• Aim of the exercise:
Reproduce the listing below verbatim, line for line, with no changes.
========================================================================
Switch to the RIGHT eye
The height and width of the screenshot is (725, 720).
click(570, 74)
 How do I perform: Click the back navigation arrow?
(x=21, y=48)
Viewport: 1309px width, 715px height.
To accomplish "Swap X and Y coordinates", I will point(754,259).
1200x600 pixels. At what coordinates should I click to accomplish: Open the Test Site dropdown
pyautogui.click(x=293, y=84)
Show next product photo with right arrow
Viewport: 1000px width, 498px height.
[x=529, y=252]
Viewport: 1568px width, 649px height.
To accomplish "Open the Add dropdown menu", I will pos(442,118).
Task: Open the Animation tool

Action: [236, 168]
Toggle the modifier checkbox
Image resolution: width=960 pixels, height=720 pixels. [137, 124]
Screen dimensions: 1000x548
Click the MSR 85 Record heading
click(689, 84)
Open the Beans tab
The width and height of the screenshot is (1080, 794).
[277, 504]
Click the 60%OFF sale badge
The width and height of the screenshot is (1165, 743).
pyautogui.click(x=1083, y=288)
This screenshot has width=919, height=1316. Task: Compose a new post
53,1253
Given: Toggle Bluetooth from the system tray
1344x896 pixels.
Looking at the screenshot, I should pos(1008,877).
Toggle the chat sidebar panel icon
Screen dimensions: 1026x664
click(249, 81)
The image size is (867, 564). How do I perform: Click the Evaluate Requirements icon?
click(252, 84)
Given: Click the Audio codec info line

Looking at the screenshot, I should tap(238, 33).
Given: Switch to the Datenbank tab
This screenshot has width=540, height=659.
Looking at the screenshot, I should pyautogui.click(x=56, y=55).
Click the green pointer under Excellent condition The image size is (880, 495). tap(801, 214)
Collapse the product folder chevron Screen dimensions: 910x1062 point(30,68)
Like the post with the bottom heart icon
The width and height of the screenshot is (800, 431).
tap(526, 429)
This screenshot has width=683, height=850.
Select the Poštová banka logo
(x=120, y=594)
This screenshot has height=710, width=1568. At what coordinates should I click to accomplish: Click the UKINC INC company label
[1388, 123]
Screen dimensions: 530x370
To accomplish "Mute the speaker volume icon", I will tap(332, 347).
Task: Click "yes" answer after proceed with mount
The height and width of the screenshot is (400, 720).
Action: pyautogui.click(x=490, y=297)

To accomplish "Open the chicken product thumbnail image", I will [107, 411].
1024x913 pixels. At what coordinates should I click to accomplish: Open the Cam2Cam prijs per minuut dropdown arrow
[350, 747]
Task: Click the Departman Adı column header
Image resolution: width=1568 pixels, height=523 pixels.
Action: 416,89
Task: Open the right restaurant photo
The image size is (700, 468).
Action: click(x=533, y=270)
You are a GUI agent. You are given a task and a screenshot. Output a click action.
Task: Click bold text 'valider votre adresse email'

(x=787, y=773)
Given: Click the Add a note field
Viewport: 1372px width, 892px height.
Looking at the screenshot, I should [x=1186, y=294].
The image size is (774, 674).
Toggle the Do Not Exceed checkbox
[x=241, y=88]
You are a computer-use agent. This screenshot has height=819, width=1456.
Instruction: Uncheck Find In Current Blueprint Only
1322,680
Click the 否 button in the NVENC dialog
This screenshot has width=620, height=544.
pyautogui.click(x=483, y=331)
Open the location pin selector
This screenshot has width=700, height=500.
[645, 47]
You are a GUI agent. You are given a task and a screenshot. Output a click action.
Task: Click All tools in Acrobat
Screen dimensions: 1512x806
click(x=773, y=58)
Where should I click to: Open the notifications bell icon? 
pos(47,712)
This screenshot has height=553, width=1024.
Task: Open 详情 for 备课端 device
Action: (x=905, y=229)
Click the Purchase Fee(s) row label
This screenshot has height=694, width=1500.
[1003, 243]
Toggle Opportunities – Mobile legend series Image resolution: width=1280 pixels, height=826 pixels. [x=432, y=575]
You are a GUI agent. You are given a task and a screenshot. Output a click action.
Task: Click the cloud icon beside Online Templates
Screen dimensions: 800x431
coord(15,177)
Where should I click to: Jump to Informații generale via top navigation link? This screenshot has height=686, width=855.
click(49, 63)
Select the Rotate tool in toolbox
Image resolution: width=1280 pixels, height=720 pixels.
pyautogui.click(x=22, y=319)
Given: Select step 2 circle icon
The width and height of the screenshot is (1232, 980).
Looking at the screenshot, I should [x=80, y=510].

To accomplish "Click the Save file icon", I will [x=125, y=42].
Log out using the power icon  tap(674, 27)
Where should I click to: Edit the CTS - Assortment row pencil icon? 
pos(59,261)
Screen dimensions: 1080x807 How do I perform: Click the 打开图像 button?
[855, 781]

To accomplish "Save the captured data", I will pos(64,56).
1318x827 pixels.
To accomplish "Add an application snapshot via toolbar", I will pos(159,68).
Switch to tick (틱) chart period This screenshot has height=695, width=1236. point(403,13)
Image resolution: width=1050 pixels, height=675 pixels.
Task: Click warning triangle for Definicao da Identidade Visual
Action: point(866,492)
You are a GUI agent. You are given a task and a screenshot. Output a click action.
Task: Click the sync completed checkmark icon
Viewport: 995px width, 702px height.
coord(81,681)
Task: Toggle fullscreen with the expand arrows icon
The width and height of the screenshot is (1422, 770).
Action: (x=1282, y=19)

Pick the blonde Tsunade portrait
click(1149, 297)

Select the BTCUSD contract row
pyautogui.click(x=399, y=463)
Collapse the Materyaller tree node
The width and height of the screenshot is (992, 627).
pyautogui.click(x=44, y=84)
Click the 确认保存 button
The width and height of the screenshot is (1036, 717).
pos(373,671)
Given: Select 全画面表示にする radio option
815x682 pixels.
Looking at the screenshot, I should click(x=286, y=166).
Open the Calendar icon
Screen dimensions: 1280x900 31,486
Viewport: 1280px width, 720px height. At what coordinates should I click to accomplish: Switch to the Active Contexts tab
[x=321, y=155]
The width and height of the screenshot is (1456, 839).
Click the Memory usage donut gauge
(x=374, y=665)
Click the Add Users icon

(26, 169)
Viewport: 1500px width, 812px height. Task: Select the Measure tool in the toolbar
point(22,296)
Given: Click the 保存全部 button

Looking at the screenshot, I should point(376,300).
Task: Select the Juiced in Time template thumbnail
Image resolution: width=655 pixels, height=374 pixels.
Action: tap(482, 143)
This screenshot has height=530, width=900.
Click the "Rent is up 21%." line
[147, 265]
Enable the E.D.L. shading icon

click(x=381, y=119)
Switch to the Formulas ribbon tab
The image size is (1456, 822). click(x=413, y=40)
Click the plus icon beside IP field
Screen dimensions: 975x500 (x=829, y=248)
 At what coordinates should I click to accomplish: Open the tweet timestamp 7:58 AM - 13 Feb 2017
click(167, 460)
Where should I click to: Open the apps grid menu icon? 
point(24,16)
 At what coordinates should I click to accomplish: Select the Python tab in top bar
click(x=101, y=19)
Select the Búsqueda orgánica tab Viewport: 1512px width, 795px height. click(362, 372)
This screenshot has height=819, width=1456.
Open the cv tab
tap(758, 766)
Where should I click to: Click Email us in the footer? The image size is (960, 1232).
========================================================================
• Full response:
Switch to the RIGHT eye
The height and width of the screenshot is (725, 720).
click(570, 74)
 How do I perform: Click the back navigation arrow?
(x=21, y=48)
Viewport: 1309px width, 715px height.
To accomplish "Swap X and Y coordinates", I will point(754,259).
1200x600 pixels. At what coordinates should I click to accomplish: Open the Test Site dropdown
pyautogui.click(x=293, y=84)
Show next product photo with right arrow
Viewport: 1000px width, 498px height.
[x=529, y=252]
Viewport: 1568px width, 649px height.
To accomplish "Open the Add dropdown menu", I will pos(442,118).
Task: Open the Animation tool

Action: [236, 168]
Toggle the modifier checkbox
Image resolution: width=960 pixels, height=720 pixels. [137, 124]
Screen dimensions: 1000x548
Click the MSR 85 Record heading
click(689, 84)
Open the Beans tab
The width and height of the screenshot is (1080, 794).
[277, 504]
Click the 60%OFF sale badge
The width and height of the screenshot is (1165, 743).
pyautogui.click(x=1083, y=288)
This screenshot has width=919, height=1316. Task: Compose a new post
53,1253
Given: Toggle Bluetooth from the system tray
1344x896 pixels.
Looking at the screenshot, I should pos(1008,877).
Toggle the chat sidebar panel icon
Screen dimensions: 1026x664
click(249, 81)
The image size is (867, 564). How do I perform: Click the Evaluate Requirements icon?
click(252, 84)
Given: Click the Audio codec info line

Looking at the screenshot, I should tap(238, 33).
Given: Switch to the Datenbank tab
This screenshot has width=540, height=659.
Looking at the screenshot, I should pyautogui.click(x=56, y=55).
Click the green pointer under Excellent condition The image size is (880, 495). tap(801, 214)
Collapse the product folder chevron Screen dimensions: 910x1062 point(30,68)
Like the post with the bottom heart icon
The width and height of the screenshot is (800, 431).
tap(526, 429)
This screenshot has width=683, height=850.
Select the Poštová banka logo
(x=120, y=594)
This screenshot has height=710, width=1568. At what coordinates should I click to accomplish: Click the UKINC INC company label
[1388, 123]
Screen dimensions: 530x370
To accomplish "Mute the speaker volume icon", I will tap(332, 347).
Task: Click "yes" answer after proceed with mount
The height and width of the screenshot is (400, 720).
Action: pyautogui.click(x=490, y=297)

To accomplish "Open the chicken product thumbnail image", I will [107, 411].
1024x913 pixels. At what coordinates should I click to accomplish: Open the Cam2Cam prijs per minuut dropdown arrow
[350, 747]
Task: Click the Departman Adı column header
Image resolution: width=1568 pixels, height=523 pixels.
Action: 416,89
Task: Open the right restaurant photo
The image size is (700, 468).
Action: click(x=533, y=270)
You are a GUI agent. You are given a task and a screenshot. Output a click action.
Task: Click bold text 'valider votre adresse email'

(x=787, y=773)
Given: Click the Add a note field
Viewport: 1372px width, 892px height.
Looking at the screenshot, I should [x=1186, y=294].
The image size is (774, 674).
Toggle the Do Not Exceed checkbox
[x=241, y=88]
You are a computer-use agent. This screenshot has height=819, width=1456.
Instruction: Uncheck Find In Current Blueprint Only
1322,680
Click the 否 button in the NVENC dialog
This screenshot has width=620, height=544.
pyautogui.click(x=483, y=331)
Open the location pin selector
This screenshot has width=700, height=500.
[645, 47]
You are a GUI agent. You are given a task and a screenshot. Output a click action.
Task: Click All tools in Acrobat
Screen dimensions: 1512x806
click(x=773, y=58)
Where should I click to: Open the notifications bell icon? 
pos(47,712)
This screenshot has height=553, width=1024.
Task: Open 详情 for 备课端 device
Action: (x=905, y=229)
Click the Purchase Fee(s) row label
This screenshot has height=694, width=1500.
[1003, 243]
Toggle Opportunities – Mobile legend series Image resolution: width=1280 pixels, height=826 pixels. [x=432, y=575]
You are a GUI agent. You are given a task and a screenshot. Output a click action.
Task: Click the cloud icon beside Online Templates
Screen dimensions: 800x431
coord(15,177)
Where should I click to: Jump to Informații generale via top navigation link? This screenshot has height=686, width=855.
click(49, 63)
Select the Rotate tool in toolbox
Image resolution: width=1280 pixels, height=720 pixels.
pyautogui.click(x=22, y=319)
Given: Select step 2 circle icon
The width and height of the screenshot is (1232, 980).
Looking at the screenshot, I should [x=80, y=510].

To accomplish "Click the Save file icon", I will [x=125, y=42].
Log out using the power icon  tap(674, 27)
Where should I click to: Edit the CTS - Assortment row pencil icon? 
pos(59,261)
Screen dimensions: 1080x807 How do I perform: Click the 打开图像 button?
[855, 781]

To accomplish "Save the captured data", I will pos(64,56).
1318x827 pixels.
To accomplish "Add an application snapshot via toolbar", I will pos(159,68).
Switch to tick (틱) chart period This screenshot has height=695, width=1236. point(403,13)
Image resolution: width=1050 pixels, height=675 pixels.
Task: Click warning triangle for Definicao da Identidade Visual
Action: point(866,492)
You are a GUI agent. You are given a task and a screenshot. Output a click action.
Task: Click the sync completed checkmark icon
Viewport: 995px width, 702px height.
coord(81,681)
Task: Toggle fullscreen with the expand arrows icon
The width and height of the screenshot is (1422, 770).
Action: (x=1282, y=19)

Pick the blonde Tsunade portrait
click(1149, 297)

Select the BTCUSD contract row
pyautogui.click(x=399, y=463)
Collapse the Materyaller tree node
The width and height of the screenshot is (992, 627).
pyautogui.click(x=44, y=84)
Click the 确认保存 button
The width and height of the screenshot is (1036, 717).
pos(373,671)
Given: Select 全画面表示にする radio option
815x682 pixels.
Looking at the screenshot, I should click(x=286, y=166).
Open the Calendar icon
Screen dimensions: 1280x900 31,486
Viewport: 1280px width, 720px height. At what coordinates should I click to accomplish: Switch to the Active Contexts tab
[x=321, y=155]
The width and height of the screenshot is (1456, 839).
Click the Memory usage donut gauge
(x=374, y=665)
Click the Add Users icon

(26, 169)
Viewport: 1500px width, 812px height. Task: Select the Measure tool in the toolbar
point(22,296)
Given: Click the 保存全部 button

Looking at the screenshot, I should point(376,300).
Task: Select the Juiced in Time template thumbnail
Image resolution: width=655 pixels, height=374 pixels.
Action: tap(482, 143)
This screenshot has height=530, width=900.
Click the "Rent is up 21%." line
[147, 265]
Enable the E.D.L. shading icon

click(x=381, y=119)
Switch to the Formulas ribbon tab
The image size is (1456, 822). click(x=413, y=40)
Click the plus icon beside IP field
Screen dimensions: 975x500 (x=829, y=248)
 At what coordinates should I click to accomplish: Open the tweet timestamp 7:58 AM - 13 Feb 2017
click(167, 460)
Where should I click to: Open the apps grid menu icon? 
point(24,16)
 At what coordinates should I click to accomplish: Select the Python tab in top bar
click(x=101, y=19)
Select the Búsqueda orgánica tab Viewport: 1512px width, 795px height. click(362, 372)
This screenshot has height=819, width=1456.
Open the cv tab
tap(758, 766)
Where should I click to: Click Email us in the footer? The image size is (960, 1232).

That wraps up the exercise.